EXERCISE DATA:
********

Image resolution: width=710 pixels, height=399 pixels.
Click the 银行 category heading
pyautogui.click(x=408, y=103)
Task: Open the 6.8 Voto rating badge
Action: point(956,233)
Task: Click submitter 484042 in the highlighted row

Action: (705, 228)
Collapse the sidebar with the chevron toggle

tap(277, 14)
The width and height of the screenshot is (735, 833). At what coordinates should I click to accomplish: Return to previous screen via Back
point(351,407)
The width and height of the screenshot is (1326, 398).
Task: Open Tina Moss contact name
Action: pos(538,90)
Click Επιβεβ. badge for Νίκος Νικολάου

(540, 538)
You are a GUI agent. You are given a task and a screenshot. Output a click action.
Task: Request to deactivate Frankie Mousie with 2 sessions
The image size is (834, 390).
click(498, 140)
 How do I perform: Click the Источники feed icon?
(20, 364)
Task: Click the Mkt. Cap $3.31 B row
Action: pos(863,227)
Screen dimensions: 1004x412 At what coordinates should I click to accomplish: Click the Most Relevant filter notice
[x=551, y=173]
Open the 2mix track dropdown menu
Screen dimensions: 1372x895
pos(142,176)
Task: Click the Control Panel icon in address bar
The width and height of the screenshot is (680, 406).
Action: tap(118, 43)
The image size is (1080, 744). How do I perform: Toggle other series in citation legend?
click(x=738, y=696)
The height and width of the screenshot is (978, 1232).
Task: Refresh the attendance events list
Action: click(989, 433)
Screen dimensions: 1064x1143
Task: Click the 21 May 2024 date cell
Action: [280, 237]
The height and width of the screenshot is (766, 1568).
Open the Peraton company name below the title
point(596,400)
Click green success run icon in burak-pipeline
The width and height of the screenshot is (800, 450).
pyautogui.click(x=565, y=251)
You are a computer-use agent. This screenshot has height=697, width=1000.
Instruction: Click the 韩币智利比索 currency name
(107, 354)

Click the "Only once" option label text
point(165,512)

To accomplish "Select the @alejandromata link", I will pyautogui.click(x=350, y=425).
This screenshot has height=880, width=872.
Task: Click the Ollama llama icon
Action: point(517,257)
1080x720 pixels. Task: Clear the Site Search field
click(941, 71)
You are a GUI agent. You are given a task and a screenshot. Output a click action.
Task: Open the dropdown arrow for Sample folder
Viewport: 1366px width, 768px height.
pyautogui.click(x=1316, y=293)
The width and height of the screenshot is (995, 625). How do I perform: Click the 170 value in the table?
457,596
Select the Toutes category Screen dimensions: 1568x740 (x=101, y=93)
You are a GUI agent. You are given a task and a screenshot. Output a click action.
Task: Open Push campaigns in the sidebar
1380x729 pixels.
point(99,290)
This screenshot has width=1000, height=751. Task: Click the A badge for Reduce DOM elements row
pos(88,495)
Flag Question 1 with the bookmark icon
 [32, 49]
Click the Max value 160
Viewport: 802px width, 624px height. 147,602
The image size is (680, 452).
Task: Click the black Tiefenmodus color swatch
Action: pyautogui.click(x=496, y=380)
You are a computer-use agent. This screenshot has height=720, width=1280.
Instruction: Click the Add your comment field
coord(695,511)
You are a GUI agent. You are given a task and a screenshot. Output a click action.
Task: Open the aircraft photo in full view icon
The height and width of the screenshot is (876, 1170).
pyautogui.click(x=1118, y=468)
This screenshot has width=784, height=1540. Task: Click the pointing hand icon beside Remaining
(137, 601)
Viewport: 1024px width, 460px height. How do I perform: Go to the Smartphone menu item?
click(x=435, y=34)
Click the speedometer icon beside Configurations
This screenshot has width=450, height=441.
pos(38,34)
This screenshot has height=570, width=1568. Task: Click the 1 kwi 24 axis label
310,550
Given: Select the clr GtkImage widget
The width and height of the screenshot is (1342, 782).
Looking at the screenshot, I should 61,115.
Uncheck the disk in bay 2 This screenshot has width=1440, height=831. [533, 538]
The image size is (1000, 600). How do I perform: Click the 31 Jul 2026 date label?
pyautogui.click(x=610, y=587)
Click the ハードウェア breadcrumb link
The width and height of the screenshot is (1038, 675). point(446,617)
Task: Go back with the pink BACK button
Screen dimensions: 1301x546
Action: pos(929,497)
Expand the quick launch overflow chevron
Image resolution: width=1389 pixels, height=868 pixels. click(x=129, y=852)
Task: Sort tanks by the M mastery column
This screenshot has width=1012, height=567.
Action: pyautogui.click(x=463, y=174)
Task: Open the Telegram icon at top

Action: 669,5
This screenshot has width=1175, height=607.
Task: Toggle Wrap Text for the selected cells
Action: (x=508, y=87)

********

EXERCISE INSTRUCTIONS:
Give back the whole listing above. Keep every character the same.

TASK SOLUTION:
Image resolution: width=710 pixels, height=399 pixels.
Click the 银行 category heading
pyautogui.click(x=408, y=103)
Task: Open the 6.8 Voto rating badge
Action: point(956,233)
Task: Click submitter 484042 in the highlighted row

Action: (705, 228)
Collapse the sidebar with the chevron toggle

tap(277, 14)
The width and height of the screenshot is (735, 833). At what coordinates should I click to accomplish: Return to previous screen via Back
point(351,407)
The width and height of the screenshot is (1326, 398).
Task: Open Tina Moss contact name
Action: pos(538,90)
Click Επιβεβ. badge for Νίκος Νικολάου

(540, 538)
You are a GUI agent. You are given a task and a screenshot. Output a click action.
Task: Request to deactivate Frankie Mousie with 2 sessions
The image size is (834, 390).
click(498, 140)
 How do I perform: Click the Источники feed icon?
(20, 364)
Task: Click the Mkt. Cap $3.31 B row
Action: pos(863,227)
Screen dimensions: 1004x412 At what coordinates should I click to accomplish: Click the Most Relevant filter notice
[x=551, y=173]
Open the 2mix track dropdown menu
Screen dimensions: 1372x895
pos(142,176)
Task: Click the Control Panel icon in address bar
The width and height of the screenshot is (680, 406).
Action: tap(118, 43)
The image size is (1080, 744). How do I perform: Toggle other series in citation legend?
click(x=738, y=696)
The height and width of the screenshot is (978, 1232).
Task: Refresh the attendance events list
Action: click(989, 433)
Screen dimensions: 1064x1143
Task: Click the 21 May 2024 date cell
Action: [280, 237]
The height and width of the screenshot is (766, 1568).
Open the Peraton company name below the title
point(596,400)
Click green success run icon in burak-pipeline
The width and height of the screenshot is (800, 450).
pyautogui.click(x=565, y=251)
You are a computer-use agent. This screenshot has height=697, width=1000.
Instruction: Click the 韩币智利比索 currency name
(107, 354)

Click the "Only once" option label text
point(165,512)

To accomplish "Select the @alejandromata link", I will pyautogui.click(x=350, y=425).
This screenshot has height=880, width=872.
Task: Click the Ollama llama icon
Action: point(517,257)
1080x720 pixels. Task: Clear the Site Search field
click(941, 71)
You are a GUI agent. You are given a task and a screenshot. Output a click action.
Task: Open the dropdown arrow for Sample folder
Viewport: 1366px width, 768px height.
pyautogui.click(x=1316, y=293)
The width and height of the screenshot is (995, 625). How do I perform: Click the 170 value in the table?
457,596
Select the Toutes category Screen dimensions: 1568x740 (x=101, y=93)
You are a GUI agent. You are given a task and a screenshot. Output a click action.
Task: Open Push campaigns in the sidebar
1380x729 pixels.
point(99,290)
This screenshot has width=1000, height=751. Task: Click the A badge for Reduce DOM elements row
pos(88,495)
Flag Question 1 with the bookmark icon
 [32, 49]
Click the Max value 160
Viewport: 802px width, 624px height. 147,602
The image size is (680, 452).
Task: Click the black Tiefenmodus color swatch
Action: pyautogui.click(x=496, y=380)
You are a computer-use agent. This screenshot has height=720, width=1280.
Instruction: Click the Add your comment field
coord(695,511)
You are a GUI agent. You are given a task and a screenshot. Output a click action.
Task: Open the aircraft photo in full view icon
The height and width of the screenshot is (876, 1170).
pyautogui.click(x=1118, y=468)
This screenshot has width=784, height=1540. Task: Click the pointing hand icon beside Remaining
(137, 601)
Viewport: 1024px width, 460px height. How do I perform: Go to the Smartphone menu item?
click(x=435, y=34)
Click the speedometer icon beside Configurations
This screenshot has width=450, height=441.
pos(38,34)
This screenshot has height=570, width=1568. Task: Click the 1 kwi 24 axis label
310,550
Given: Select the clr GtkImage widget
The width and height of the screenshot is (1342, 782).
Looking at the screenshot, I should 61,115.
Uncheck the disk in bay 2 This screenshot has width=1440, height=831. [533, 538]
The image size is (1000, 600). How do I perform: Click the 31 Jul 2026 date label?
pyautogui.click(x=610, y=587)
Click the ハードウェア breadcrumb link
The width and height of the screenshot is (1038, 675). point(446,617)
Task: Go back with the pink BACK button
Screen dimensions: 1301x546
Action: pos(929,497)
Expand the quick launch overflow chevron
Image resolution: width=1389 pixels, height=868 pixels. click(x=129, y=852)
Task: Sort tanks by the M mastery column
This screenshot has width=1012, height=567.
Action: pyautogui.click(x=463, y=174)
Task: Open the Telegram icon at top

Action: 669,5
This screenshot has width=1175, height=607.
Task: Toggle Wrap Text for the selected cells
Action: (x=508, y=87)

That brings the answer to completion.